Establishing standard instruments for UF outcomes poses a unique challenge, given the wide array of symptoms that affect different facets of daily living. For example, women who experience menorrhagia are impacted not only physically but also socially and emotionally. However, these psychosocial outcomes are not captured in single blood loss measurement tools. The multifaceted impact of uterine fibroid tumors on QoL might explain the considerable variation in instruments that attempt to capture the multitude of outcomes. As such, it is essential to have a well-constructed, holistic picture of the UF experience to accurately define the main QoL outcomes that reflect patients interests and concerns.

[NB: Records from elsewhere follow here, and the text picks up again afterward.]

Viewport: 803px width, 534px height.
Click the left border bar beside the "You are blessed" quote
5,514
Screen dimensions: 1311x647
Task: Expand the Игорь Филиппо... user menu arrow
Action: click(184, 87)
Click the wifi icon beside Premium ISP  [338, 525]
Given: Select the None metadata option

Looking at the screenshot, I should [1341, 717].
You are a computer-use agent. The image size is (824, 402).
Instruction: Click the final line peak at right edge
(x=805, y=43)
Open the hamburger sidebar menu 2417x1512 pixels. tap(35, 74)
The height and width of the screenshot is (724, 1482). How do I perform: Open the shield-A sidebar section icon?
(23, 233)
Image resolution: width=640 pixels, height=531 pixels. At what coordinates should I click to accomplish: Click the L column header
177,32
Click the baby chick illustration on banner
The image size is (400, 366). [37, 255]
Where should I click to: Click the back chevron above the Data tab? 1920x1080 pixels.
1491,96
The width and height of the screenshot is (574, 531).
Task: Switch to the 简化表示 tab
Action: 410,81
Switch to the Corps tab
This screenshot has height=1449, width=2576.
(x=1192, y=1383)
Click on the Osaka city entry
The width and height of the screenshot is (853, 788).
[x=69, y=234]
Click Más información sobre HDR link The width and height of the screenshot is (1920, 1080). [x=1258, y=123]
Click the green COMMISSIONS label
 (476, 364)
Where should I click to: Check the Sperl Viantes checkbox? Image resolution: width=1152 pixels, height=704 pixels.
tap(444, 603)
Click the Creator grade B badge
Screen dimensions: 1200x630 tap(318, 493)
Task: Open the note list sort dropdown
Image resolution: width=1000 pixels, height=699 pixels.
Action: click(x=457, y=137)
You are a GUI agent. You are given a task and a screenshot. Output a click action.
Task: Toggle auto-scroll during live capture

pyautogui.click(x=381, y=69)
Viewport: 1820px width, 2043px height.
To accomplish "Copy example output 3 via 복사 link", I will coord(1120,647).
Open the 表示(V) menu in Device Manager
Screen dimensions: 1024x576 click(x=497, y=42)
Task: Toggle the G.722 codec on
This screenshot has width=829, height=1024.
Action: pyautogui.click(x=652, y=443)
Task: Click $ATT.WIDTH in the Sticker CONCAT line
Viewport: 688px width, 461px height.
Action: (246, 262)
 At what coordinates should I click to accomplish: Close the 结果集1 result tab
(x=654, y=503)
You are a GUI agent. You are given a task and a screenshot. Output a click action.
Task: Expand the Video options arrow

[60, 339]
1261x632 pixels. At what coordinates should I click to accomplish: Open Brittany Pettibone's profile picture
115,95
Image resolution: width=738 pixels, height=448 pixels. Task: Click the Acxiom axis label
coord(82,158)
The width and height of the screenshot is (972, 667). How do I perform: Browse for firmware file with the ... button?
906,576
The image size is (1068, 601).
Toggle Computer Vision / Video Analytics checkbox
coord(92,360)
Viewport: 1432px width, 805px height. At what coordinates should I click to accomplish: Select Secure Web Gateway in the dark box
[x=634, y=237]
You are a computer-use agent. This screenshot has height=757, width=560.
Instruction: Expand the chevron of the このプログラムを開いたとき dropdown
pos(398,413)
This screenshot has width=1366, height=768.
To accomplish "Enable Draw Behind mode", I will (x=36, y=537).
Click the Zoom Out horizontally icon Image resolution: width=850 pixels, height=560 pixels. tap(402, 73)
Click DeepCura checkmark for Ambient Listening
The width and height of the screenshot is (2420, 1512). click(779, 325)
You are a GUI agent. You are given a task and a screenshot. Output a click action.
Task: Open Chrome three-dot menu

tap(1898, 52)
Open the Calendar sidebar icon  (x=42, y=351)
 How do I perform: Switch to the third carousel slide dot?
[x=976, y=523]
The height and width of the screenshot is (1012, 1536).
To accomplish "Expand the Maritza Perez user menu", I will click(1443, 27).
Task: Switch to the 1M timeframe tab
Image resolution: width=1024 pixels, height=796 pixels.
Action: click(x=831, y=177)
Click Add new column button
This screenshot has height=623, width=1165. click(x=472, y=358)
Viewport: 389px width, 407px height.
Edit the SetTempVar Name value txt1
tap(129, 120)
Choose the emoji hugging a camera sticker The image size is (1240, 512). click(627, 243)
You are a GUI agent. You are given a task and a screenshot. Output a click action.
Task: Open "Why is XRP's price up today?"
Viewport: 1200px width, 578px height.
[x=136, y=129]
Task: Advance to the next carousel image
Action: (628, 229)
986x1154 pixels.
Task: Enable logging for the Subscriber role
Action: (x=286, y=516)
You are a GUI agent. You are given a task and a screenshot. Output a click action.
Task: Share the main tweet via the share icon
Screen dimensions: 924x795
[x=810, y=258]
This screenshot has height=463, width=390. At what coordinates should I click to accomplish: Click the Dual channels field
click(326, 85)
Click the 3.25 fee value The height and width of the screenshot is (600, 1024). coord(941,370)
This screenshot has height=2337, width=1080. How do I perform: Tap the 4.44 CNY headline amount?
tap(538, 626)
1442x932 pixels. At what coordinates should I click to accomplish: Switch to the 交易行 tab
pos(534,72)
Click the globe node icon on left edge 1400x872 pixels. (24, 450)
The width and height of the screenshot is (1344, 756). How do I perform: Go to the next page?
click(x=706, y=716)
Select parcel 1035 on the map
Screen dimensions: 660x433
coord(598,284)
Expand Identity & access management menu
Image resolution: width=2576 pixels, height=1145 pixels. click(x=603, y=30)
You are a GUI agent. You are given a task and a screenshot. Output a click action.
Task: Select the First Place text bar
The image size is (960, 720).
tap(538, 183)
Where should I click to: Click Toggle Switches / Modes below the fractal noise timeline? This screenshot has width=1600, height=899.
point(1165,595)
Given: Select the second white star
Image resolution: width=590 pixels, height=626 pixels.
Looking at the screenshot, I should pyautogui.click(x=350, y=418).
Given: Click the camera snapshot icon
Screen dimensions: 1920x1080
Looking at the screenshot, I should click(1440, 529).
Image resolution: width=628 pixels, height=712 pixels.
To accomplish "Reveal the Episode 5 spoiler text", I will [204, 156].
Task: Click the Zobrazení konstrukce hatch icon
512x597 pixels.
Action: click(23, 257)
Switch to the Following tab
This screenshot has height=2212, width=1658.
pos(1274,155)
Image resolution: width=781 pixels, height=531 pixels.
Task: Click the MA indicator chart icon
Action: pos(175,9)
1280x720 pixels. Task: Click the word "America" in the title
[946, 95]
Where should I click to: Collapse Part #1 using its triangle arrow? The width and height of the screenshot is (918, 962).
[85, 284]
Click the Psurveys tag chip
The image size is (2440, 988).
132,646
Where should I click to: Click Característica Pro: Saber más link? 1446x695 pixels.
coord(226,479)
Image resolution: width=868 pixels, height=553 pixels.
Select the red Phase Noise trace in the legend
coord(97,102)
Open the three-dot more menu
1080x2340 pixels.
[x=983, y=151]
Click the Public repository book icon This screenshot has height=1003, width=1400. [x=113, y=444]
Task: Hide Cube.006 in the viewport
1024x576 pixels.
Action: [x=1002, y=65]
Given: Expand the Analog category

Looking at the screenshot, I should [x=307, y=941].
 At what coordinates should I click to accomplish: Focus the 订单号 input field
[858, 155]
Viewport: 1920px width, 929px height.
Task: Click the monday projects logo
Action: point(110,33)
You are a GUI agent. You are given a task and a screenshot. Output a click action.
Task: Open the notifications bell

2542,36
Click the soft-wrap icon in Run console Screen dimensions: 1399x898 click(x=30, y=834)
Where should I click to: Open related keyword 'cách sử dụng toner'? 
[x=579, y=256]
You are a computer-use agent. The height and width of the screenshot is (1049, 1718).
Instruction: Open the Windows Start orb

The applicability of a UF COS with a defined set of measures that is patient-centric and multistakeholder vetted extends well beyond clinical trials to span the lifecycle of an intervention. It is practical in after-market registry and observational studies, which are implications for real world data collection and coverage with evidence development programs. Regulators and payers continuously seek after-market evidence that will inform an intervention’s safety and effectiveness, which they then translate into policy decisions that are both relevant to a broader population and clinically meaningful. However, it is important to acknowledge that the applicability of the COS may be limited in different healthcare systems and cultural settings. The COS should be used pragmatically and contextualized when necessary.
The complex nature of UF and its symptom-driven treatment modalities creates a complicated environment for the assessment of the true value of interventions in long-term outcome and cost comparison contexts. Considering the different disease states, varying impacts on QoL, and possibility of retreatment in a mobile and diverse population, strategizing effective after-marketing studies to fill evidence gaps appears overwhelming. As part of the underlying solution, we can use the COS process to extract outcome definitions and measures that resonate with multiple decision-makers. Having a common language is the cornerstone of comparing the clinical utility of different treatment approaches.
Comment
The development of a COS for UF is not only timely, given the innovation boom that is occurring, but also very much needed, as demonstrated by the severe lack of high-quality comparative effectiveness data and profound knowledge gaps. Adoption of the COS in clinical trials and after-marketing studies ultimately will result in research-generated evidence that is pertinent to multiple stakeholders and comparable for the assessment of the value of interventions. Although the complexity of the condition elicits technicalities that require careful thought and discussion, we must first address the larger issue of whether outcomes that are important to critical stakeholder groups are being considered and included in studies. After all, the utility of outcomes data lies in its relevance and meaning to those who need it most.
The authors report no conflict of interest.
The content of this article is solely the responsibility of the authors and does not necessarily represent the official views of the Association of American Medical Colleges.